- _PROBLEM TO WORK ON_: Rewrite the lines below as a numbered list, starting at the line containing "Select the departements table row" and ending at the line containing "tap(163, 366)". Omit blank lines and the pictures.

- _DATA FOR THE TASK_:

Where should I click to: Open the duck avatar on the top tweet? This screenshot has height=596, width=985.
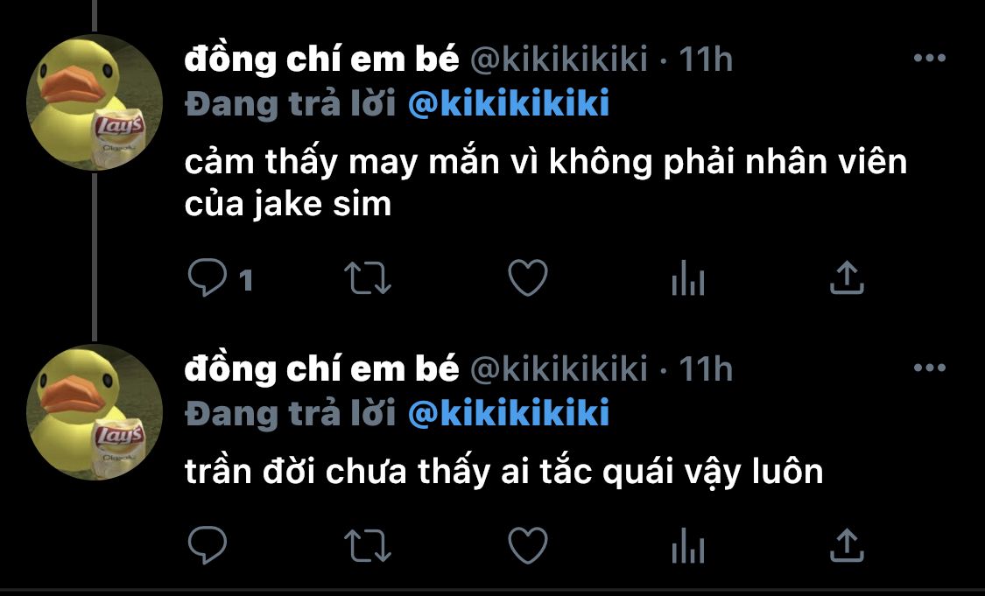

==

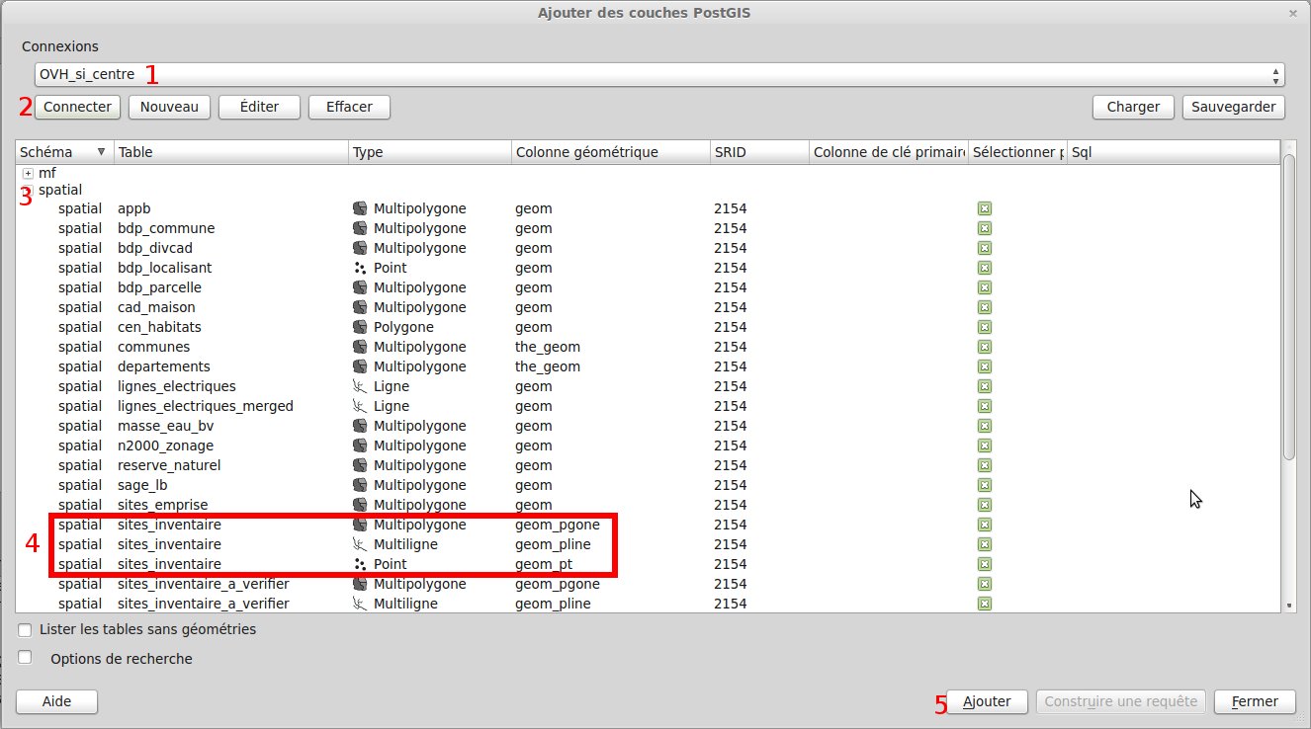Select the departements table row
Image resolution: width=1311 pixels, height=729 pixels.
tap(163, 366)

...

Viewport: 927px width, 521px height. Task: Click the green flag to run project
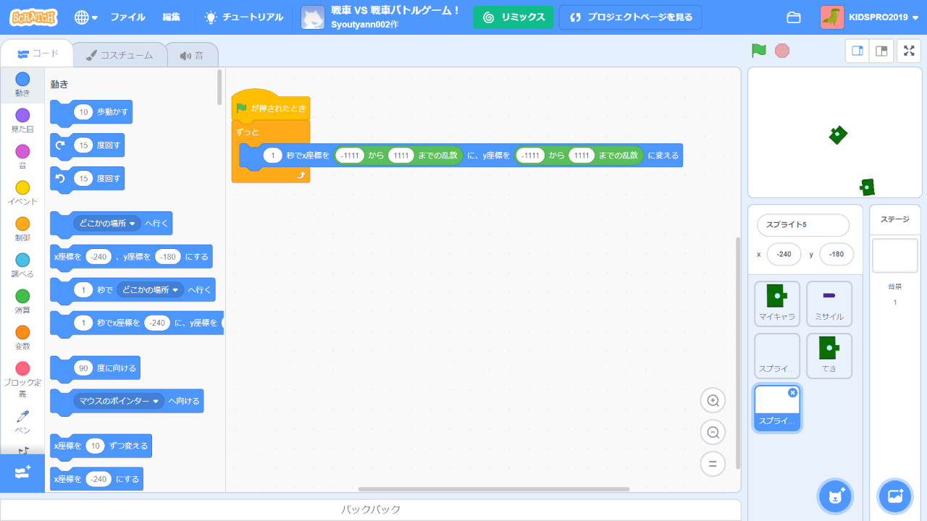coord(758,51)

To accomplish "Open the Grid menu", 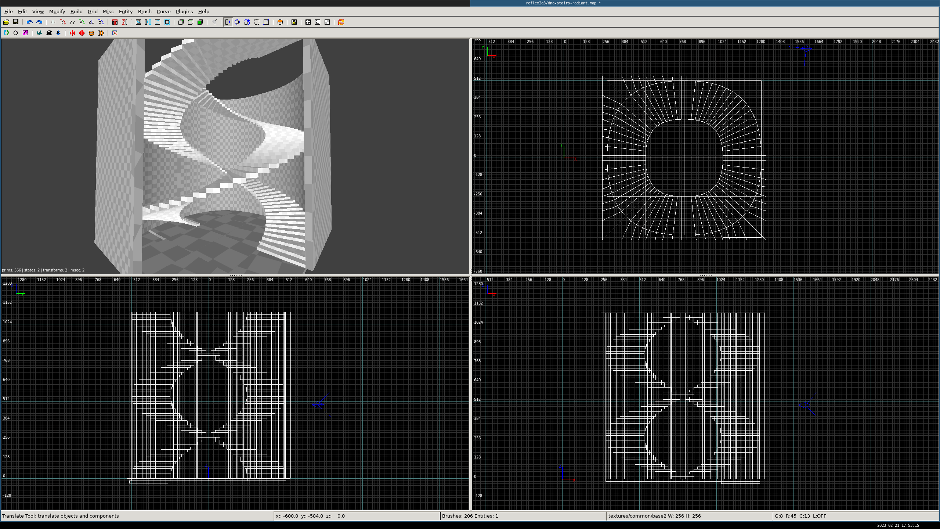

- _IN RESPONSE_:
1. Select the departements table row
2. Image resolution: width=1311 pixels, height=729 pixels.
3. tap(163, 366)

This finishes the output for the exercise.